• Selection
--
Plaintiffs contend “lethal take should not be authorized,” said Gregg, an attorney with the Mountain States Legal Foundation. “We just don’t believe either the law or the science supports that,” he said.

Killing grizzlies “happens very infrequently,” he said. Yet the killing is necessary, Gregg said, “to stop a problem from getting exponentially worse.” Grizzlies, “they quickly take charge of the ecosystem,” he said.

“Ranching is a hard-enough job as it is,” he said, calling ranchers’ experience with bears and lawsuits “extremely frustrating.

You can understand why a lot of folks don’t want to take up their parents’ legacy,” he said.

The conservation groups say the Greater Yellowstone Ecosystem, of which the Upper Green River is a part, is “one of the only places in the Lower 48 United States that still supports a full complement of native wildlife.
--
• Supplied material
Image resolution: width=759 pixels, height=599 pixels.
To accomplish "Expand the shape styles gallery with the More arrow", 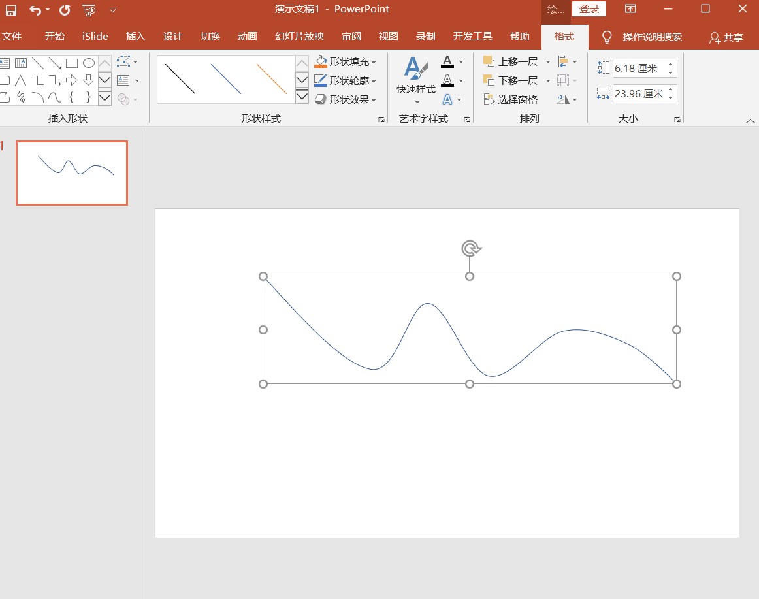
--
• Problem 1
Could you copy the grizzly article word for word, from "You can understand" up to and including "of native wildlife."?
• Problem 2
Does the grizzly article agree with each of these statements? Answer yes or no for each, and quote the exact words from the article that decide it.
(a) Gregg is an attorney with the Mountain States Legal Foundation.
(b) Gregg says the killing of grizzlies happens often.
(c) The Upper Green River is part of the Greater Yellowstone Ecosystem.
• Problem 3
How would you continue the article about grizzly bears and ranching from where it stops?

• Written response 1
You can understand why a lot of folks don’t want to take up their parents’ legacy,” he said.

The conservation groups say the Greater Yellowstone Ecosystem, of which the Upper Green River is a part, is “one of the only places in the Lower 48 United States that still supports a full complement of native wildlife.

• Written response 2
(a) Yes: "said Gregg, an attorney with the Mountain States Legal Foundation"
(b) No: "Killing grizzlies “happens very infrequently,” he said."
(c) Yes: "the Greater Yellowstone Ecosystem, of which the Upper Green River is a part"

• Written response 3
“Unfortunately,” the suit says, “recent actions by federal agencies [including issuing the grazing permit] increase threats to these species and to the integrity of the GYE.”

“No grizzlies should be killed for cows,” said  Mike Garrity, executive director of the Alliance for the Wild Rockies, in announcing the suit. “We have millions of cattle in this country but only about 700 grizzlies in the Greater Yellowstone Ecosystem.”